João Rendeiro, de 69 anos e condenado a um total de mais de 19 de cadeia, fugiu em setembro do país e foi entretanto capturado na África do Sul, onde aguarda, preso, uma decisão sobre a sua extradição para Portugal.
"Não se descortinando indício de responsabilidade disciplinar, há que dizer que nem tudo terá corrido da melhor forma, se bem que sem ação direta dos juízes", refere, nas conclusões publicadas pelo CSM, o inspetor judicial. Desde logo, salienta, a emissão de uma ordem de serviço que, ao alargar os impedimentos dos juízes, se traduziu, associada à dificuldade da formação de um novo coletivo, no adiamento de janeiro de 2018 para março de 2020 do início do segundo dos três julgamentos .

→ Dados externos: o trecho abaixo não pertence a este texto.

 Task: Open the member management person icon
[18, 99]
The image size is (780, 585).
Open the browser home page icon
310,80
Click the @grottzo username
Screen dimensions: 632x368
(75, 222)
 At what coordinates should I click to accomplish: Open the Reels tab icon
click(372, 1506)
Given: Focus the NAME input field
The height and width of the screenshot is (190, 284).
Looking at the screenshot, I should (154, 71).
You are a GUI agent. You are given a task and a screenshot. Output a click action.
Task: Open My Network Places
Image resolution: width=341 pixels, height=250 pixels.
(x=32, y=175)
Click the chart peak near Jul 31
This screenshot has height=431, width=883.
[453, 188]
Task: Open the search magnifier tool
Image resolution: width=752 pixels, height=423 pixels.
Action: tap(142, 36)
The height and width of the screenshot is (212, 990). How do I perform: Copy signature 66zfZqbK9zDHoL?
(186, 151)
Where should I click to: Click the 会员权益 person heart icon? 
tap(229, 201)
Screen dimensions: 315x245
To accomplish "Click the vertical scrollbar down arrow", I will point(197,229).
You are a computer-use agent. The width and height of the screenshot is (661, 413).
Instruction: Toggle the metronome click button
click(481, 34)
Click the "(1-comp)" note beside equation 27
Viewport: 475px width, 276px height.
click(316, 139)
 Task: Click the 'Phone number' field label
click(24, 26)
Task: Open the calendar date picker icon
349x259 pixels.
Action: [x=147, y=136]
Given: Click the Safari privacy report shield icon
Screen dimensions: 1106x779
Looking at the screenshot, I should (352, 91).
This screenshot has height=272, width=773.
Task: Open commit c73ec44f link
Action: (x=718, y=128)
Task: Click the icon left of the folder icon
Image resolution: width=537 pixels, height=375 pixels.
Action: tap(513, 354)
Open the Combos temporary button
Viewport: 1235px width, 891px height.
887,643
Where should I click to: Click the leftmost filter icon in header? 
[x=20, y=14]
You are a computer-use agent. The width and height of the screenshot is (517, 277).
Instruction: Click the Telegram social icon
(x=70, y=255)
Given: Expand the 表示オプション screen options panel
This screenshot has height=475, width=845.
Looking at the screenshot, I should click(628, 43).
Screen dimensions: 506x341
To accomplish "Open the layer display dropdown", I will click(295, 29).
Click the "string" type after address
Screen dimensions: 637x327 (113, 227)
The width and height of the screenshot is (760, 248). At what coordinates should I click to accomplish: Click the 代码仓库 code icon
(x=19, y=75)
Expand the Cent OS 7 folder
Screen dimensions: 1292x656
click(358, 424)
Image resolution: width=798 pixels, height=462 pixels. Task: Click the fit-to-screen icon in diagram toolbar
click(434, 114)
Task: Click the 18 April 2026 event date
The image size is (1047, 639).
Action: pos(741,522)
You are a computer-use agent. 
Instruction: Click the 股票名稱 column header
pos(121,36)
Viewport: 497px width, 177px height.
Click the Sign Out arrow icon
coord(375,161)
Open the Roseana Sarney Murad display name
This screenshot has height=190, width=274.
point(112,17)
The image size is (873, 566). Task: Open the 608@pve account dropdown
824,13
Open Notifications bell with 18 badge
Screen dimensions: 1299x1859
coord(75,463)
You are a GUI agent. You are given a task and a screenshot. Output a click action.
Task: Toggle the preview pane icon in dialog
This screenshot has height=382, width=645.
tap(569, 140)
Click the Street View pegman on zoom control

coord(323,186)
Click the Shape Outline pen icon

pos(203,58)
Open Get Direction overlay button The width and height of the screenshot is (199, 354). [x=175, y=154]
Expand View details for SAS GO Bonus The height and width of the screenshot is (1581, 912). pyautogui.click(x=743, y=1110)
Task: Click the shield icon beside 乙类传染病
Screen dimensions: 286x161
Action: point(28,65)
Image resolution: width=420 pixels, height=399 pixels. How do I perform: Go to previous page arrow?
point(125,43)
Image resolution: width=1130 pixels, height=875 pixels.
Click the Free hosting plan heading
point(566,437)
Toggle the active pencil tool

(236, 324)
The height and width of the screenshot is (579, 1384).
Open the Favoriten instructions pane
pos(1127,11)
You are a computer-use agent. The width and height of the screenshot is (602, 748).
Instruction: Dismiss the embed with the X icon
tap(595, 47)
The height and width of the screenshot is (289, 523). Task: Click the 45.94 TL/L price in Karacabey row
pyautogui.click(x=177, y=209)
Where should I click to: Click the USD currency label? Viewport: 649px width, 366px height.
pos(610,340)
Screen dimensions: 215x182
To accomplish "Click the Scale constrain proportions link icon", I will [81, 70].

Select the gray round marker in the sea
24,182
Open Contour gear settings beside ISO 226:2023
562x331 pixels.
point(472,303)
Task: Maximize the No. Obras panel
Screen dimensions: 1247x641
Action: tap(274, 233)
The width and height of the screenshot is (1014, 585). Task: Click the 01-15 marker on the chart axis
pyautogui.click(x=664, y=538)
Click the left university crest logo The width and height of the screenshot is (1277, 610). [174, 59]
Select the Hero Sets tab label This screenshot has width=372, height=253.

Em causa, apurou o JN, está um pedido de escusa feito por uma magistrada, alegando que era casada com um juiz que interviera anteriormente no mesmo processo, relacionado com o desfalque do BPP. O afastamento foi aceite e o caso teve de ser redistribuído.
"Cremos ser de evitar intromissão administrativa na determinação da composição do coletivo quando as soluções para os casos de impedimento se encontram estipuladas no Código de Processo Penal", defende o inspetor.
não foi pedida prisão
Para Raul Borges, o processo em que poderia ter-se colocado a questão da alteração da medida de coação foi, porém, o primeiro, no qual João Rendeiro foi condenado por falsear as contas do banco, dissolvido em 2010. Só que, por um lado, "nada foi promovido" nesse sentido, e por outro, durante dois anos, quatro meses e 22 dias, o juiz titular do caso na primeira instância nada soube sobre o estado deste nos tribunais de recurso.
"Há que tomar devida nota de que, no caso de subida de processo a tribunal (is) superior(es), deverá ser estabelecida relação comunicacional", alerta o inspetor.